Curitiba - O superintendente da Receita Federal no Paraná, Luiz Bernardi, disse, ontem, que o auditor do órgão, suspeito de envolvimento em operações fraudulentas no Porto de Paranaguá, Litoral do Estado, irá responder, também, a processo administrativo, que deverá ser instaurado pela Corregedoria após à conclusão do inquérito criminal. O auditor Nautilus Vieira Bozza foi preso na última sexta-feira, junto dos despachantes aduaneiros Reginaldo Franco Dimbarre e Marcelo Leite de Farias. Um quarto suspeito, Sérgio Silva Xavier, que intermediaria as operações de exportação ilegais, também foi preso na sexta-feira.

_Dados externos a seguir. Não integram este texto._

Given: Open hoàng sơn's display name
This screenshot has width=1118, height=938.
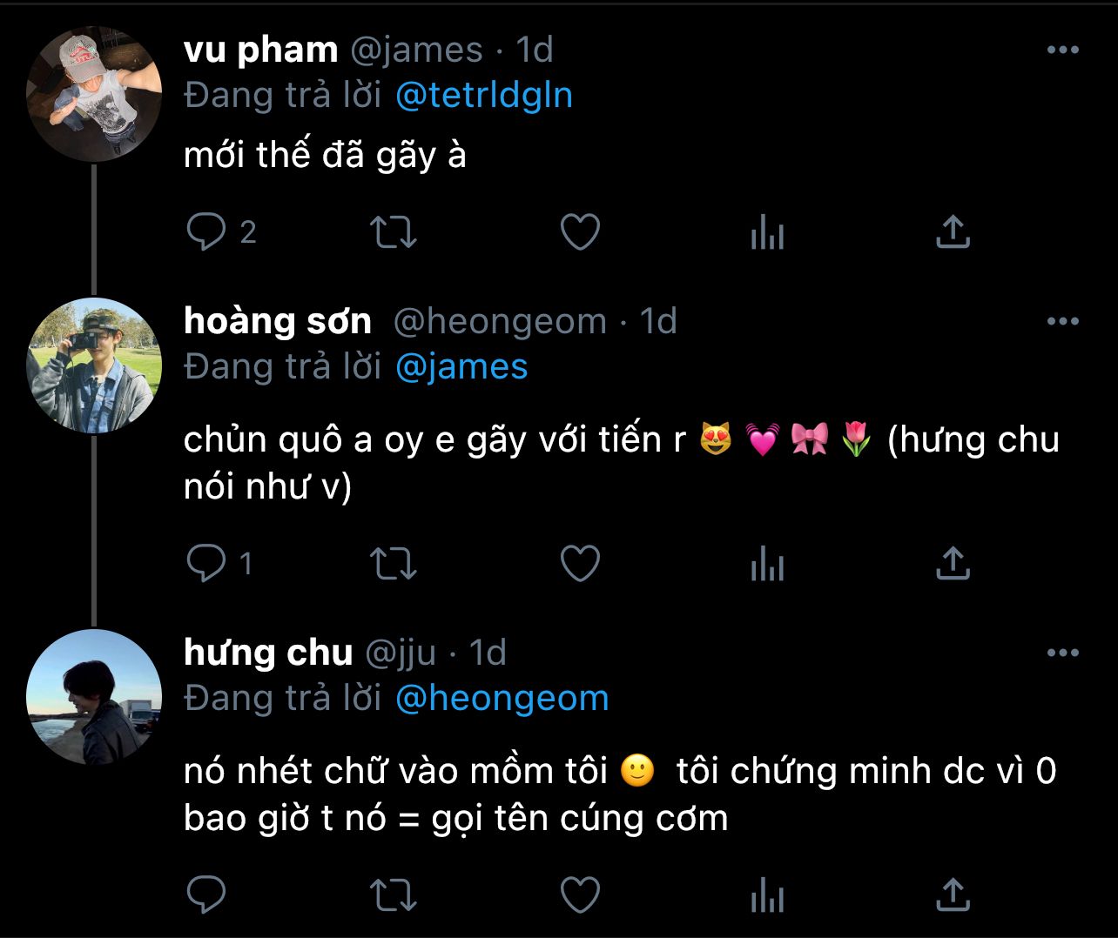Looking at the screenshot, I should [278, 321].
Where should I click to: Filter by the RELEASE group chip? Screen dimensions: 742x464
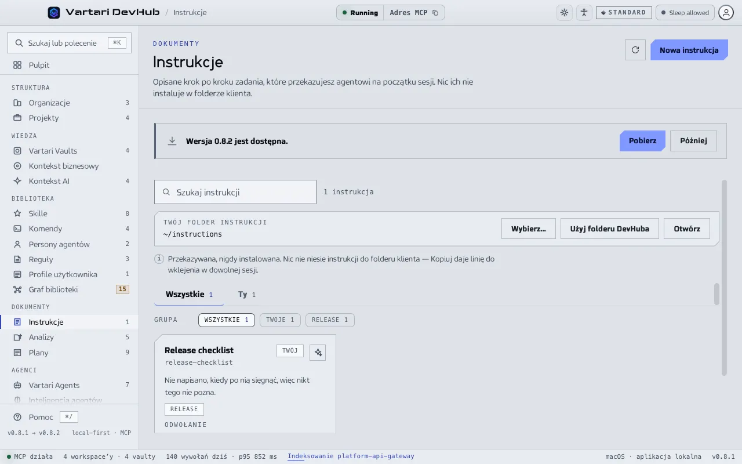[x=330, y=320]
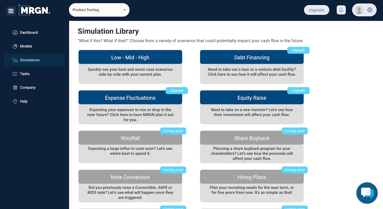Open the notifications bell
Screen dimensions: 383x209
point(341,10)
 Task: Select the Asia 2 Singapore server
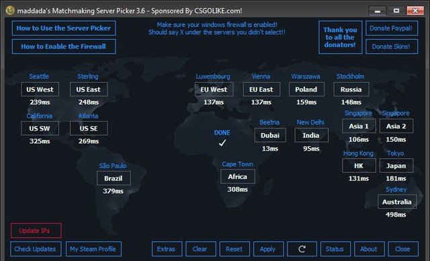tap(396, 126)
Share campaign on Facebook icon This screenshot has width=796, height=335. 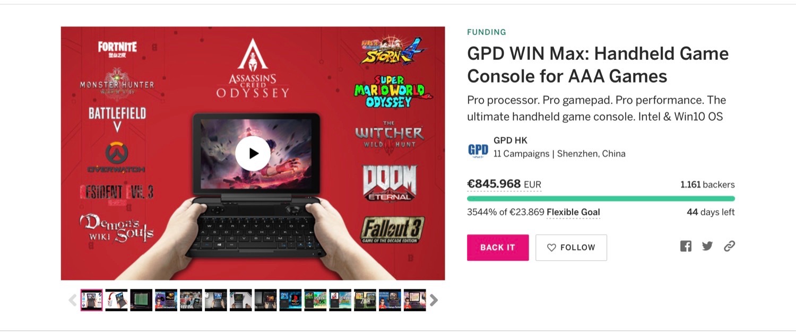point(686,246)
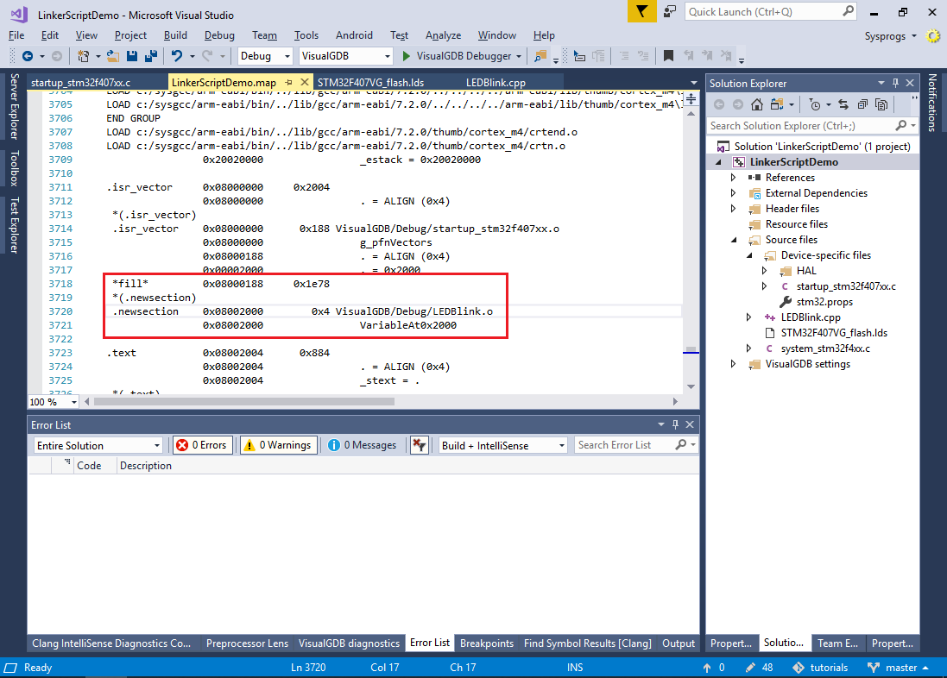This screenshot has width=947, height=678.
Task: Collapse the Source files folder
Action: point(734,240)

A fraude foi descoberta pela Polícia Federal (PF) e Receita Federal, quando o grupo simulou uma operação de exportação no valor de US$ 1,2 milhão, usando documentação falsa. A estratégia era a de obter isenção de tributos de produtos importados, burlando o regime de 'drawback'. Segundo Bernardi, a fraude também permitia lavagem de dinheiro e a venda de produtos no mercado interno por preços mais competitivos.
Os quatro seriam transferidos, ontem, para a Superintendência da PF, em Curitiba. Mas como a prisão é temporária, eles deveriam ficar isolados dos demais presos, o que na carceragem na Capital não era possível, pois já abriga 17 pessoas.